* [Set task]
Reproduce the records from the line with "You are a computer-use agent. The" to the line with "Image resolution: width=892", swapping "logo" for "icon" and leaving everything else unchanged.
— begin Input material —
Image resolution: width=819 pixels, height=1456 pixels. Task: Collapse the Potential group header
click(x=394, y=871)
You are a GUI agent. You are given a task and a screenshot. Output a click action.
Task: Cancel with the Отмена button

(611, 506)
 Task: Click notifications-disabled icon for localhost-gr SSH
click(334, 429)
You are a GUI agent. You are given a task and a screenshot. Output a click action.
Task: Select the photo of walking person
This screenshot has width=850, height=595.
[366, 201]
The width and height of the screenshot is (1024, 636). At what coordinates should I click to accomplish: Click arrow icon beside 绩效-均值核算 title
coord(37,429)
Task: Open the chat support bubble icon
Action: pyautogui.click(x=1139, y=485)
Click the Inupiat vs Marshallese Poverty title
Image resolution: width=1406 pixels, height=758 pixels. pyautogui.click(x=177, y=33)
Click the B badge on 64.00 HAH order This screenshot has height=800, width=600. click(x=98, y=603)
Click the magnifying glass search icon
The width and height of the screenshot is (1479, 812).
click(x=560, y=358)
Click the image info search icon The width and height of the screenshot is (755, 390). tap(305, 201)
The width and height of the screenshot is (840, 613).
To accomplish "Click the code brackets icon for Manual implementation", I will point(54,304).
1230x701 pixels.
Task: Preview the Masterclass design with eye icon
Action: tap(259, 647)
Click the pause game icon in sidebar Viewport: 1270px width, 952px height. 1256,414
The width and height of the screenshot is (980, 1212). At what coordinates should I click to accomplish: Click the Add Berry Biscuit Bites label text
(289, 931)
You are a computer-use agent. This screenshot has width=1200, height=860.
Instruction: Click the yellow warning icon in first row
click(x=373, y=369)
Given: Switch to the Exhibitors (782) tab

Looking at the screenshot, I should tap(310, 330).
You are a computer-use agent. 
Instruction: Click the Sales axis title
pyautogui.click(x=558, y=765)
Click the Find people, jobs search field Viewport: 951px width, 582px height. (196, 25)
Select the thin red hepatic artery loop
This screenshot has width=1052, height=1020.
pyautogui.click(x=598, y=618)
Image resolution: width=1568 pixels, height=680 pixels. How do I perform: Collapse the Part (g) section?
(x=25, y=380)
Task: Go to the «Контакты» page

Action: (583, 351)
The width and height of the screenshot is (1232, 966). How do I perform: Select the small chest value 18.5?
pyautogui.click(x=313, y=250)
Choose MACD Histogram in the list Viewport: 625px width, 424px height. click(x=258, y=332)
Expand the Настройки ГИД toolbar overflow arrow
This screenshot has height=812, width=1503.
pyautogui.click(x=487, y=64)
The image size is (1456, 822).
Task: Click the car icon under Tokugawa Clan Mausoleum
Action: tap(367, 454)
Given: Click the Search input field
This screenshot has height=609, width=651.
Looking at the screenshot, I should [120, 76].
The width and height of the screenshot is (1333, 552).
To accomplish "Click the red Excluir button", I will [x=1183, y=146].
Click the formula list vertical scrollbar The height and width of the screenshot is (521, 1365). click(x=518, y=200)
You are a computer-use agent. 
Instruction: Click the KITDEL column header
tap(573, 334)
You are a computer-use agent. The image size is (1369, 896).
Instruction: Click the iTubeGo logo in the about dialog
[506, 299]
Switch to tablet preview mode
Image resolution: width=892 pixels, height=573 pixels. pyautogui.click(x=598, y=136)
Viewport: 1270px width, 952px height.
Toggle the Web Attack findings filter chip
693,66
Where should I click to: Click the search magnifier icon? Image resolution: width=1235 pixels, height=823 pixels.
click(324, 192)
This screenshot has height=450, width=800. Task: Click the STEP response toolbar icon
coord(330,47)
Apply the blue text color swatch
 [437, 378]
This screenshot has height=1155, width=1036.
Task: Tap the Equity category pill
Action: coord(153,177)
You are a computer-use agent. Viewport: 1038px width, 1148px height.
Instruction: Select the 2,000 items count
— end Input material —
* [Written answer]
You are a computer-use agent. The image size is (1369, 896).
Instruction: Click the iTubeGo icon in the about dialog
[506, 299]
Switch to tablet preview mode
Image resolution: width=892 pixels, height=573 pixels. pyautogui.click(x=598, y=136)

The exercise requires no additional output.